Talking about female science bloggers with a friend of mine, I suddenly noticed that not many of the science blogs that I read on a regular basis are written by female science bloggers. As I support equality and am therefore a feminist, I was rather shocked to find this bias in my own views, albeit subconscious.
Now, let me start by saying that I am in no way saying that there is no merit to male science bloggers or that their blogs should be boycotted. It just seemed odd to me that male science bloggers were so much more out there. Could it be that the number of male science bloggers is so much greater than that of females that it trickles down proportionally to the attention of the public? Or is the sexism very much present in the science industry making itself shown?
I went about trying to find female science writers and noted that within many of the mainstream media news websites, the number of male science writers is indeed much higher than that of their female counterparts. The even more scary thing about it, is that I didn’t have to dig too deep to find the discrepancy.
It seems that when it comes to science blogs, these discrepancies are no different. They can be found on not only the number of blog websites or articles themselves but in the disproportional attention that male written blog posts receive. In 2010, Martin Robbins wrote an article for the guardian making reference to a blog post written by Jenny Rohn that argued that celebrated science bloggers were predominantly male. Although the blog post itself is no longer available, Robbins set out to find female science bloggers and provided us with a list of 50 female written science blogs - and yes, I had a look at all of them.
Robbins’ article was written in 2010 so naturally, some of the blogs are no longer available. However, the vast majority of them were not only still available but had also been recently updated. Although this would seem like good news on the face of it, I was not exactly surprised. Like many other science bloggers, I write because I like the idea of sharing knowledge and promoting science, especially wildlife science, in a positive light. However, most of the blogs that I looked at had one distinctive thing in common.

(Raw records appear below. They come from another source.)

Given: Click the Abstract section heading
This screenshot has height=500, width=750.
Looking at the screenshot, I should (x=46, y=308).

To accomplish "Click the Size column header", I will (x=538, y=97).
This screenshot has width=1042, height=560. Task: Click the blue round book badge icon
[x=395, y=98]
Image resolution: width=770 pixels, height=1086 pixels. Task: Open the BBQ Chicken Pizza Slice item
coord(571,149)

Something, that I too am guilty of - lack of exposure and ‘marketing’.
It is no secret that in general, science blogs tend to be lacking in the design department (unless they are being hosted by a particular blogging collective platform). I would say that this applies to blogs written by both female and male writers. However, when it comes to designing a science blog when you are a woman, I have personally gone through a few things that I doubt my male counterparts have.

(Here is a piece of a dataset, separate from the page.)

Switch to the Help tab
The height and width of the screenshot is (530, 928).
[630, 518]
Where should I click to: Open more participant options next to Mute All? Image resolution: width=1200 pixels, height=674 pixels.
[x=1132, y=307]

When I decided to start my blog, I wanted to ensure that the focus was on the content itself. That my message was clear and that most of all, it could be particularly informative and inspiring to people who aren’t in science. However, I would be lying if I said that I didn’t also try to ensure that the blog wasn’t overly ‘girly’ - and the reason for this was rather obvious - I wanted to be taken seriously. In fact, when I first started, I avoided using my own name because I didn’t want people to have any sort of preconceptions before they even read what I had to say. I don’t know every female blogger out there but I would bet that at least a few of them have, consciously or subconsciously, gone through something similar.
How sad for our society that women still feel the need to either be girly or curb any ‘girlyness’ in order to avoid judgement. Even sadder is the lack of credibility that one might have due to one’s gender, sexuality or ethnicity rather than their aptitudes, knowledge, experience and many times, extensive studies.
To end this post, I would like to share with you a female blogger that I wish received a lot more attention. Granted her blog is not necessarily science focused but Kay herself has a strong science background and the Issues she raises always make me think and question society and my own actions and thoughts. After all, in my opinion, the willingness to question and be questioned is an important part of science.
Kay beautifully opens up about her experiences in life to help us all be less prejudiced. I actually came about her blog fairly recently and it was because of the latest blog post she wrote titled 'It was just a joke'. I would definitely recommend a read and believe that society would benefit hugely from her message.